CouchDB a real world example

RageZ picture RageZ · Nov 5, 2009 · Viewed 41.5k times · Source

Tonight in my daily tech Googling I came across couchDB, after seeing tons of presentations about how it perform ten to hundred times better then any RDBM, how it would save us from SQL languages, tables, primary keys and so much more. I decided myself to try it myself. Only problem it seems I am unable to figure out how it works.

Like for a start I would like to code a web contact manager using couchDB. The project would enable user to do basic stuff like

  • Create/ Edit / Delete contacts
  • see a list of their contact ordered
  • search them on various criteria

So how do I start ?

Here some of my thoughts

  • create a database per user like July, Ann
  • in those DB, add some document with type contact, the document would look like this at first place see code 1
  • create / edit / delete is straight forward just need to do the PUT, POST, DELETE in the good database
  • searching would be handled by couchdb-lucene like dnolen suggested

now here come the difficult part, I don't really understand the whole map/reduce concept and how I can use that to do the jobs I used to do with SQL. Also with views how do you handle paging, also grouping.

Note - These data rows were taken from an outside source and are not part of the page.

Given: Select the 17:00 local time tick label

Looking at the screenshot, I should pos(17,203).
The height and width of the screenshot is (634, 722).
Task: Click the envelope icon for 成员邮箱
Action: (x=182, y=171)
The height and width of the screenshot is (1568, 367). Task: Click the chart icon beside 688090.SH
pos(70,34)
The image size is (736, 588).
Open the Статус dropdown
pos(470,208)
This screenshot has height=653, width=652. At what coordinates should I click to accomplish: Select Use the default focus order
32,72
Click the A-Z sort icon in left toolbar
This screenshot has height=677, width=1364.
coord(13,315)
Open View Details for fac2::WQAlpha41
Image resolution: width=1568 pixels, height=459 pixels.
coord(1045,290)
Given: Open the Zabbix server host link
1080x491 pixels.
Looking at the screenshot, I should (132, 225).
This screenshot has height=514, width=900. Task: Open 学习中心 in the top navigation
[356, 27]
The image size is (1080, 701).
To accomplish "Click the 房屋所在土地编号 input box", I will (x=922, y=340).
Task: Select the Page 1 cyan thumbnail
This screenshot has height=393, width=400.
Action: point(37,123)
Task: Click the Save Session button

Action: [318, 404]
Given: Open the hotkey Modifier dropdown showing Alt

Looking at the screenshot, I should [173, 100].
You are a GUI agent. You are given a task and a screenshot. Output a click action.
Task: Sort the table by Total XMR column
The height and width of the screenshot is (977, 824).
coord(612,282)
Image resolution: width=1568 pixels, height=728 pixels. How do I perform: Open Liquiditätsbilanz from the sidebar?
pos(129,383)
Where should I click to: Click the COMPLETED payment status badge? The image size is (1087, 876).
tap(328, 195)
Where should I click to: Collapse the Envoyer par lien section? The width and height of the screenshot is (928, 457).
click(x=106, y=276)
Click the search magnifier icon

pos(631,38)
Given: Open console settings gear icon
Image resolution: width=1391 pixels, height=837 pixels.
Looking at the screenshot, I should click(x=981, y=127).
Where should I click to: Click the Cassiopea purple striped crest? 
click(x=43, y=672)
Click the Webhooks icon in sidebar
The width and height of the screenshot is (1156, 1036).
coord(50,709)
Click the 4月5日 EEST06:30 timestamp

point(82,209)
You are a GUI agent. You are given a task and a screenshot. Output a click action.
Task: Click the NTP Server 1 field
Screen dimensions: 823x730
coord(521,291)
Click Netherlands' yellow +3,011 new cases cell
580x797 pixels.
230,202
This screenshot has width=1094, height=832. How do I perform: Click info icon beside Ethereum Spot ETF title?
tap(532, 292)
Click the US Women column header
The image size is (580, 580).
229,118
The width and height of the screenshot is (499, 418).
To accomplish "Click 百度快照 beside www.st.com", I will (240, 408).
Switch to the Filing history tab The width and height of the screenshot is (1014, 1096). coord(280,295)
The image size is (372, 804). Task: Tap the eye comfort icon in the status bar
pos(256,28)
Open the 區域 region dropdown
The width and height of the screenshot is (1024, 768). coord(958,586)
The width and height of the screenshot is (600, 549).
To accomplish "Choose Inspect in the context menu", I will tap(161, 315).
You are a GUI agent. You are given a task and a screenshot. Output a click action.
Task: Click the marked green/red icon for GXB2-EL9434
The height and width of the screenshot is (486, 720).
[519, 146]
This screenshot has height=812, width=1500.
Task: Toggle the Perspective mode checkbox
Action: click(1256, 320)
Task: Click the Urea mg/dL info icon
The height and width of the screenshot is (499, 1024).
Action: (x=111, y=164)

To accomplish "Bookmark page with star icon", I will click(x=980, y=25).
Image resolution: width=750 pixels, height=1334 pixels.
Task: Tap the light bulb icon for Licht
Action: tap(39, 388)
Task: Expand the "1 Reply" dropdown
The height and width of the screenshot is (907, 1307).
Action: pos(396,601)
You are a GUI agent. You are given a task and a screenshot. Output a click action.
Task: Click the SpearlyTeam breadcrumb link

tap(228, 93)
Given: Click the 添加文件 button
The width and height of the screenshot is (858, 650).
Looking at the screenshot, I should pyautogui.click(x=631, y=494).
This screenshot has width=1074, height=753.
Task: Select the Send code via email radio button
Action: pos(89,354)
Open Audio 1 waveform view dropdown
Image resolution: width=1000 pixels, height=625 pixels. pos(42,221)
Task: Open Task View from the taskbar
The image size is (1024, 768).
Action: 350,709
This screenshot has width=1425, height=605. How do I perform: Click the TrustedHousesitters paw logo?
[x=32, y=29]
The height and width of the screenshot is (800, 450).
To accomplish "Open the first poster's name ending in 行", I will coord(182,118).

I would like to build a screen with a paging set of links something like this

John, Doe
Johny, Hallyday
Jon, Skeet

A B C D E F **J** etc .... <-- those are link to see persons with that first name

what view should I create to achieve that, if you can provide samples it would wonderful.


Contact document.

{
    type: 'contact',
    firstname: 'firstname',
    lastname: 'lastname',
    email: ['home': '[email protected]', 'work': '[email protected]'],
    phone: ['home': '+81 00 0000 0000'],
    address: []
    ... some other fields maybe ...
}

Answer

user203631 picture user203631 · Nov 5, 2009

The upcoming book by O'Reilly is free to read online: http://books.couchdb.org/relax/

Just install and play around - you can do straight http requests using curl on the command line, or use the built-in web interface called futon.

Storing and retrieving data is really easy, the hardest part is thinking in terms of map/reduce-views instead of sql queries.